Extract the entries below from the line containing "Where should I click to: Click the 결과" through the line containing "tap(427, 30)", including both of those lines, and reproduce them verbatim.

*ROWS:*
- - -

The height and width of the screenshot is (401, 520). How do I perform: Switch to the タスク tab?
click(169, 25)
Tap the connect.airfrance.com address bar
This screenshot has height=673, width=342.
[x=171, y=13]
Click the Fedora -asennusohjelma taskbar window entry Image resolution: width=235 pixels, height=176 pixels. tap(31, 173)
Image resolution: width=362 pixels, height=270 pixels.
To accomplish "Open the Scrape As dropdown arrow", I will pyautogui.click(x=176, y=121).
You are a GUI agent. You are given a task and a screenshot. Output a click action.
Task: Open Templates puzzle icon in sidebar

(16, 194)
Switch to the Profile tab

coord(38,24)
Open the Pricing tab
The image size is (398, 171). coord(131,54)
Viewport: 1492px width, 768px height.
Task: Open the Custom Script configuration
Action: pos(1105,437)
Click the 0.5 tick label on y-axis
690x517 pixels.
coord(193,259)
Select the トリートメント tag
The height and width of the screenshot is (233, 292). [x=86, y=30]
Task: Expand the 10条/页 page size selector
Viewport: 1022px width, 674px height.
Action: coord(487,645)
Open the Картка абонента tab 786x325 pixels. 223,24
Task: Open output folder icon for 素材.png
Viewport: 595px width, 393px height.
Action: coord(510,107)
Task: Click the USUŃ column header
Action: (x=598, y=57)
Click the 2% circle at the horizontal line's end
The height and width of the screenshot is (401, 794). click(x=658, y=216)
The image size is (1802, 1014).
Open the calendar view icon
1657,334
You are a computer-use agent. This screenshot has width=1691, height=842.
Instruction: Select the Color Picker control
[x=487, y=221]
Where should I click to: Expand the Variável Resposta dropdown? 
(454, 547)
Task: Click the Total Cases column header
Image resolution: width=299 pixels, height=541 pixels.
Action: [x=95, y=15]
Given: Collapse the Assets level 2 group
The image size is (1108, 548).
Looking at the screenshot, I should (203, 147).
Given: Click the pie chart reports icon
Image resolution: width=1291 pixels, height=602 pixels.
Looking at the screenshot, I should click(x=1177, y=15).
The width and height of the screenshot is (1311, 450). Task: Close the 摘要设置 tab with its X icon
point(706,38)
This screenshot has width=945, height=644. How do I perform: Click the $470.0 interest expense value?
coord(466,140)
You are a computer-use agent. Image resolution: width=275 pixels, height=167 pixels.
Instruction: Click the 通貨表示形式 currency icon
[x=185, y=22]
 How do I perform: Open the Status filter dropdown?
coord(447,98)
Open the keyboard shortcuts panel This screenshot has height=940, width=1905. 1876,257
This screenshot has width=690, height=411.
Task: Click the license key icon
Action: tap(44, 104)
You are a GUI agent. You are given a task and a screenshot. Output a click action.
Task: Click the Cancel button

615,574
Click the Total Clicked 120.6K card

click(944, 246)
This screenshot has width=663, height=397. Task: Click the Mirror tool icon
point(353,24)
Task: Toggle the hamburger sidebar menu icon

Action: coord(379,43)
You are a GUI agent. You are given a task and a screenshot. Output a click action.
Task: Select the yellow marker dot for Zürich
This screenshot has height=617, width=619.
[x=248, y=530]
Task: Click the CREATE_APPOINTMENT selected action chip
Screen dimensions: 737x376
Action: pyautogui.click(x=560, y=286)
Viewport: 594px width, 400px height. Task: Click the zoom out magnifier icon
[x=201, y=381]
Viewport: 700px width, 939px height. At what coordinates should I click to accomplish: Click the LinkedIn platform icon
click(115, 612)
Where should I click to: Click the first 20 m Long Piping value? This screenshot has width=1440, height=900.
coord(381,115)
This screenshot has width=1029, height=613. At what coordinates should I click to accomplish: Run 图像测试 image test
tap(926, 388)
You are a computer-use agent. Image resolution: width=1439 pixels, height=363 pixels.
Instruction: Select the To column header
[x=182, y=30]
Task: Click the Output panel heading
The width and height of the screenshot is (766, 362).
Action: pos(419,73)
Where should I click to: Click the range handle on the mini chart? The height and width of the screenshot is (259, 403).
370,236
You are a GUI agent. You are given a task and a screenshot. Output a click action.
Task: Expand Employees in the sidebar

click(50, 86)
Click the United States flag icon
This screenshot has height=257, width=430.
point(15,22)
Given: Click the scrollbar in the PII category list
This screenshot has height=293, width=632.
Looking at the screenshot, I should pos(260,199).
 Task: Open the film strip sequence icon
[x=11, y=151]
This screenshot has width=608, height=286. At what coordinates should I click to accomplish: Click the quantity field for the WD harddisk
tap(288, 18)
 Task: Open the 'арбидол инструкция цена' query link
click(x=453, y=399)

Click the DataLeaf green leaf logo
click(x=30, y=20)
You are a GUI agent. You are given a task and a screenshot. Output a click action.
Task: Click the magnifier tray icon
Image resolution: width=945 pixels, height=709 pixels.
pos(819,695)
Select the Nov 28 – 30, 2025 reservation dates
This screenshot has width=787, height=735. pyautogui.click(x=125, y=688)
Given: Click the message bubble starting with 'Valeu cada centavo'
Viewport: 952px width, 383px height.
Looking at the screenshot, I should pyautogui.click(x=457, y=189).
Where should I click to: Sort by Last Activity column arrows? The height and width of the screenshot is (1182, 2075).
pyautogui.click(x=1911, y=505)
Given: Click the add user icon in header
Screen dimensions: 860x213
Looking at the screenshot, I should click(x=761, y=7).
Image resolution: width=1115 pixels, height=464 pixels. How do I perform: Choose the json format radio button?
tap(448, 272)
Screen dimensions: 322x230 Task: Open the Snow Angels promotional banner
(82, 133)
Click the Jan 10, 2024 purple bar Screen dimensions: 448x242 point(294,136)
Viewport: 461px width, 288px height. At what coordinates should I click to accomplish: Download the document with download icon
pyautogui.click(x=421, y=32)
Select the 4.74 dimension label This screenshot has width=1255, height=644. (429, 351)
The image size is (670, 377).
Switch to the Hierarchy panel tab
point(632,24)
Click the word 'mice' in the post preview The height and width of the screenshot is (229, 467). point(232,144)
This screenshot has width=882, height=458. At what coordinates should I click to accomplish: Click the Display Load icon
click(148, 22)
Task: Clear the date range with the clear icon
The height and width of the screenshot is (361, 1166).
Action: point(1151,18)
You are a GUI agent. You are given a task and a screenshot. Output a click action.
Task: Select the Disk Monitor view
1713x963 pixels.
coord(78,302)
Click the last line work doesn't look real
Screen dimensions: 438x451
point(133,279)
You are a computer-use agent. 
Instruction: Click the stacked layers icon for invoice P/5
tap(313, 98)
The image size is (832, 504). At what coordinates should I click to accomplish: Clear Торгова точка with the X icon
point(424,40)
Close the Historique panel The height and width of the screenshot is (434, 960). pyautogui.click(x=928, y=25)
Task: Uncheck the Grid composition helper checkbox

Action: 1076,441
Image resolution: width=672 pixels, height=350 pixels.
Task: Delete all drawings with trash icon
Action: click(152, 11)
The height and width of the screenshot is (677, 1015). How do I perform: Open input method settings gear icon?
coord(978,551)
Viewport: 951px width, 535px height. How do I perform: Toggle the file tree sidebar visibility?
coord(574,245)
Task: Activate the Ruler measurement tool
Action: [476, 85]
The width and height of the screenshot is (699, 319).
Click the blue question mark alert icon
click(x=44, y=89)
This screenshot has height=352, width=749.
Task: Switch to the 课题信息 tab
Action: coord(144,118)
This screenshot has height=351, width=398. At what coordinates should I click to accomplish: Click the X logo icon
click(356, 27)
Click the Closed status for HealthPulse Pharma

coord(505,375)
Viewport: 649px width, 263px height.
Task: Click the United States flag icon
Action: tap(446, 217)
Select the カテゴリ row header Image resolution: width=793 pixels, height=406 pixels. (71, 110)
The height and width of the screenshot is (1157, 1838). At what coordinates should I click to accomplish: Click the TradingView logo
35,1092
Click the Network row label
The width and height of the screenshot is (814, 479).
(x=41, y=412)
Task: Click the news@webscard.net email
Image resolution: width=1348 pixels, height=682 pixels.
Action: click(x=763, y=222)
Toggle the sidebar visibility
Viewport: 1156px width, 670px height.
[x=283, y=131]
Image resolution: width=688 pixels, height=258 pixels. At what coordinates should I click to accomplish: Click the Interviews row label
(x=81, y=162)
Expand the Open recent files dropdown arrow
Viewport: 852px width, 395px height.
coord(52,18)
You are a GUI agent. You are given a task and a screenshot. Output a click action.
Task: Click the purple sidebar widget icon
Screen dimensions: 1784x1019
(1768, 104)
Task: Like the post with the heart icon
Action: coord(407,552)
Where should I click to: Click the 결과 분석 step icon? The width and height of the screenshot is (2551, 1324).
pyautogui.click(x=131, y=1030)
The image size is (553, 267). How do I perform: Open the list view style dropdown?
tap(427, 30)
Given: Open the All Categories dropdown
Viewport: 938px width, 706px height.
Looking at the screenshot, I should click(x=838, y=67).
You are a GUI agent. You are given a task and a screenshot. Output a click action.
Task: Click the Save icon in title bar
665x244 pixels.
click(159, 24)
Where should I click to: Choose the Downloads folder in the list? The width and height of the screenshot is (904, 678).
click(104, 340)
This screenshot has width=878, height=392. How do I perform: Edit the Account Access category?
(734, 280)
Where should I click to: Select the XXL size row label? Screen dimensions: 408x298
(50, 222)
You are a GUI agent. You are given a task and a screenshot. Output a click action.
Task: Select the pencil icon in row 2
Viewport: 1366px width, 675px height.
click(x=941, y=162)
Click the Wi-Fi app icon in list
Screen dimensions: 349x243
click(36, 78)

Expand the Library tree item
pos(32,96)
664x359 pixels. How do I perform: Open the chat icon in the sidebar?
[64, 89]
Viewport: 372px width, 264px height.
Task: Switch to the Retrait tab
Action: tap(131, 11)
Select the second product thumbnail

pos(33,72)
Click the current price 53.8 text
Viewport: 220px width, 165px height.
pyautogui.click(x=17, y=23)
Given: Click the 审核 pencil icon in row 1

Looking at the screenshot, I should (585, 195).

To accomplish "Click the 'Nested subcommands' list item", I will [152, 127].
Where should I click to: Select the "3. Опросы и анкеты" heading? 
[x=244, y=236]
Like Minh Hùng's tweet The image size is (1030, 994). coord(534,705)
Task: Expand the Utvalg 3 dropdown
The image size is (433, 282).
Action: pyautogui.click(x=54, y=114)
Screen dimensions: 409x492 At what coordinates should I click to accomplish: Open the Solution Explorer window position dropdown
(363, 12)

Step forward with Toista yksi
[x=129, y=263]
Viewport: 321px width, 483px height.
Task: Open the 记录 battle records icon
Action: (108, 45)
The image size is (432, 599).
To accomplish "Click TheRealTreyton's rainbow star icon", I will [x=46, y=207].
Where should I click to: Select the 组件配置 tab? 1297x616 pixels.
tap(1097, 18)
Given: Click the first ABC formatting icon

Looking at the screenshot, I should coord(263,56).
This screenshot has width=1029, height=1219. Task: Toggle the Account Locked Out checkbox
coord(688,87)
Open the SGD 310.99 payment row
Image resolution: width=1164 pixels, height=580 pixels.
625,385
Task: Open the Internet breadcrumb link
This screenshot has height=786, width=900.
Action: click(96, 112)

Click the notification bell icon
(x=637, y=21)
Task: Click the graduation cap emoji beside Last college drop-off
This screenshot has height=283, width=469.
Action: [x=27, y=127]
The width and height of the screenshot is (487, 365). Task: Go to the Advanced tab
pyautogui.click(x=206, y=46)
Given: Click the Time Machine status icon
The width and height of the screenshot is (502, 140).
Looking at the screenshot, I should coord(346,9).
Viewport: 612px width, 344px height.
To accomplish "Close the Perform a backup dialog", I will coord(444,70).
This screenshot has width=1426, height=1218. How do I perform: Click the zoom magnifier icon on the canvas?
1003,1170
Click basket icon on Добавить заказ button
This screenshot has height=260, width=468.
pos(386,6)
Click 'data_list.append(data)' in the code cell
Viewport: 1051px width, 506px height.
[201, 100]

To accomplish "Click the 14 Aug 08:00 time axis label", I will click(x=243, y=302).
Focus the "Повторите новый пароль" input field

- - -

*THE REPLY:*
Where should I click to: Click the 결과 분석 step icon? The width and height of the screenshot is (2551, 1324).
pyautogui.click(x=131, y=1030)
The image size is (553, 267). How do I perform: Open the list view style dropdown?
tap(427, 30)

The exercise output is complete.